San Marzano tomatoes – A necessity for Bolognese
Bolognese sauce – 1st group of ingredients (Plus pasta)

Of course we dice onion, carrots, and celery to form our mirepoix base. There is way more onion that the other ingredients; the carrots and celery are sitting on top of some onions.

Mirepoix for Bolognese sauce

The second thing that pulled me to this recipe was the use of pancetta – in addition to lean ground beef and ground sausage. If your market has pancetta, it’s likely in the butcher case. You’ll need to dice it before cooking

Pork, ground beef and pancetta for Sauce Bolognese

You’re not really cooking Italian food unless you have garlic and wine.

Garlic for sauce Bolognese
Oregon pinot noir – the best wine on the planet

Almost the full set of ingredients are in place.

Sauce Bolognese mise en place

The first step is to sauté the mirepoix. Next we add the meat, breaking up the ground meats into small pieces. Then we add the tomato paste and garlic for a minute or two followed by deglazing the pan with some wine. Toss in the tomatoes, a bit of water and Italian parsley and pressure cook on high for 20 minutes. Here it is before pressure cooking.

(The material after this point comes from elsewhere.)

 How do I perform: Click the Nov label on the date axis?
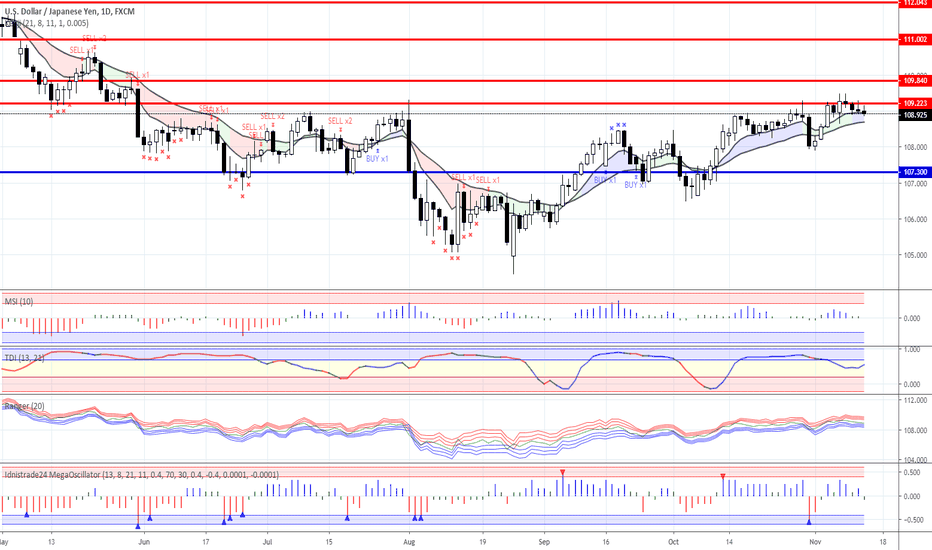[815, 542]
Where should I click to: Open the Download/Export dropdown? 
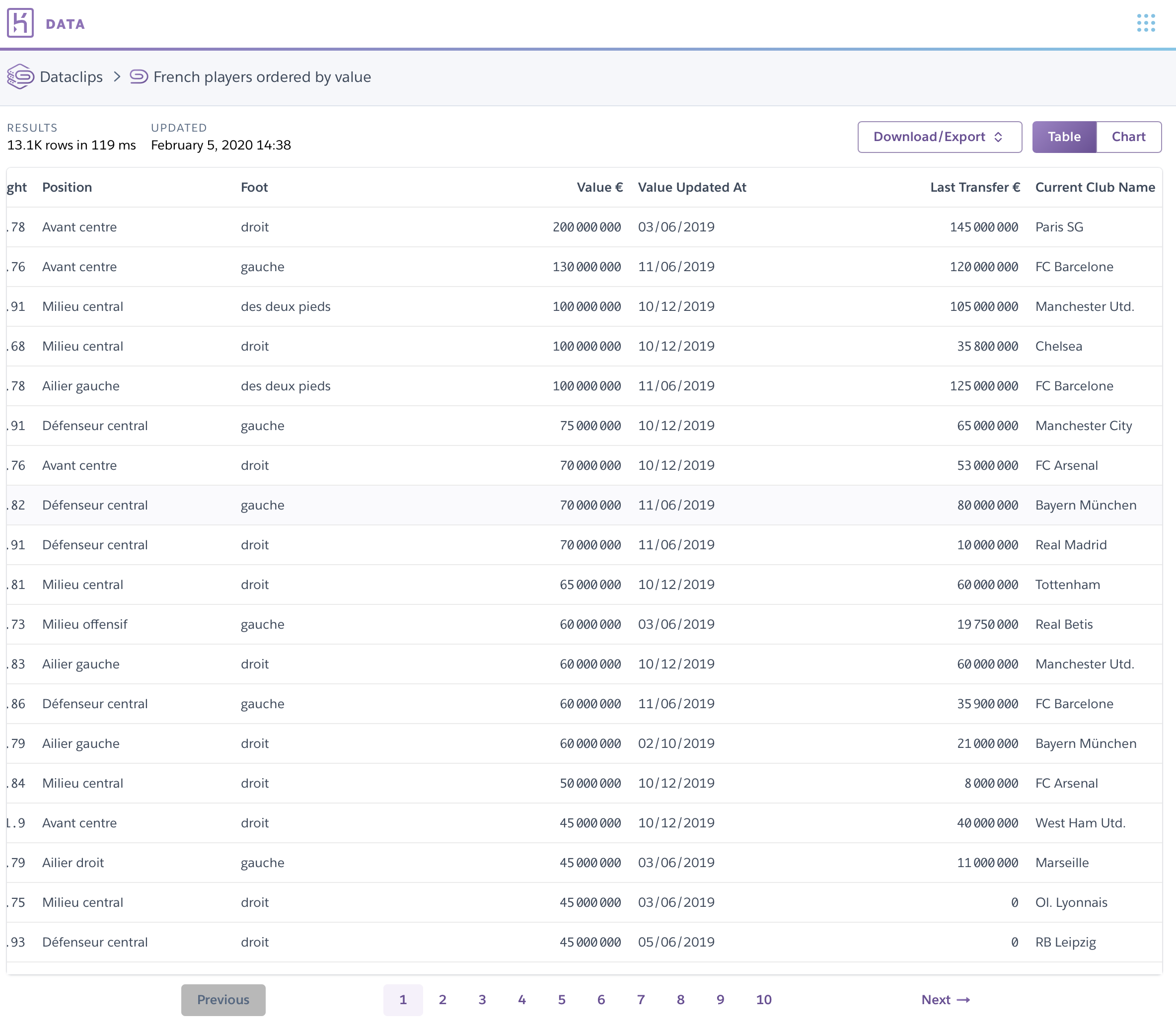coord(939,137)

Sauce Bolognese ready to be cooked under pressure

Quick release the pressure as soon as the time is up, then simmer for a few minutes to thicken Unlike stove top, we don’t lose much moisture cooking in the Instant Pot. I had my pasta water simmering and cranked the heat to cook the pasta while the sauce thickened. I don’t normally use spaghetti noodles – just because. The staging picture above include Tórchiette which we like. But we had a half a pound of open Penne; because it was just the two of us we used that instead.

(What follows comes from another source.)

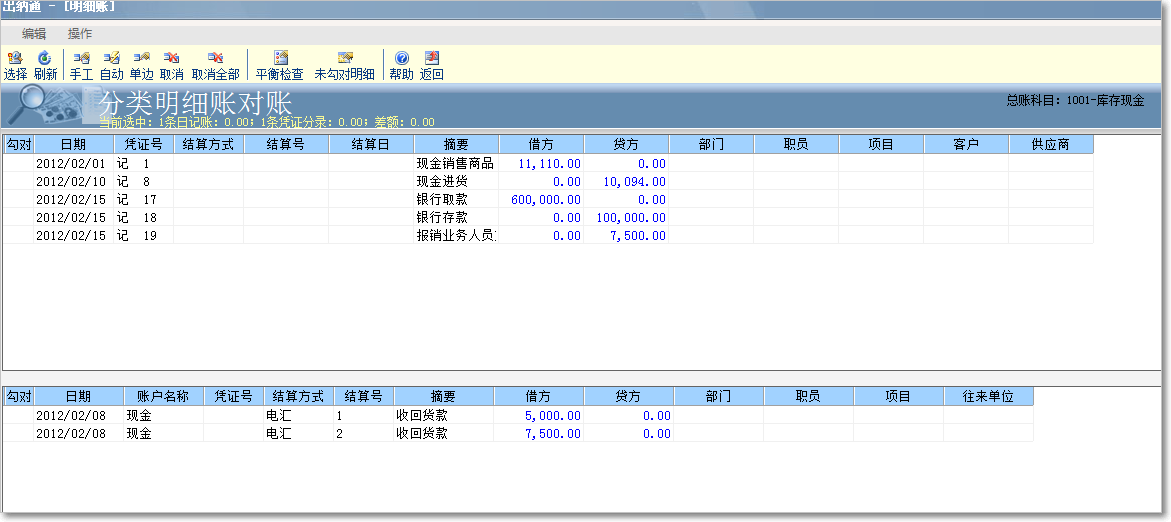Open the 操作 menu
This screenshot has width=1171, height=522.
(x=80, y=34)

While the sauce cooks, we stage the final couple of ingredients: whipping cream and nutmeg. We were also supposed to toss in a bit more flat leaf Italian parsley but I had a small issue with the second batch -we won’t go into it.

After draining the pasta I returned it to the pot and added about ½ cup of the sauce to it. Then spooned some into pasta bowls and poured more sauce on top.

Pasta Bolognese – Almost ready to eat.

It’s not complete without plenty of salty, nutty parmesan reggiano cheese on top.
Dinner is served.

Dinner is served – Pasta Bolognese
Pasta Bolognese and wine.

We may not make it to the remaining two contenders. Stay tuned. I don’t have a link to my copy of the recipe because I made no adjustments to it. If it looks good, go to Amanda Biddle’s page and cook it up!

Rating: ★★★★ 4 out of 5 stars. A great dish for company (though it will be a few weeks before the Corona virus self-quarantine is over. By then it will be barbecue season.

A note on the pictures. This is the first time I used the full lighting set up with my Sony A6600 and the Sony 18-135 lens. I use 2 off-camera speedlights: one with a reflector umbrella and one with a softbox. It took me some time to get the setting close to right; the settings are much different from my Sony A7R3. But I was happy with the results.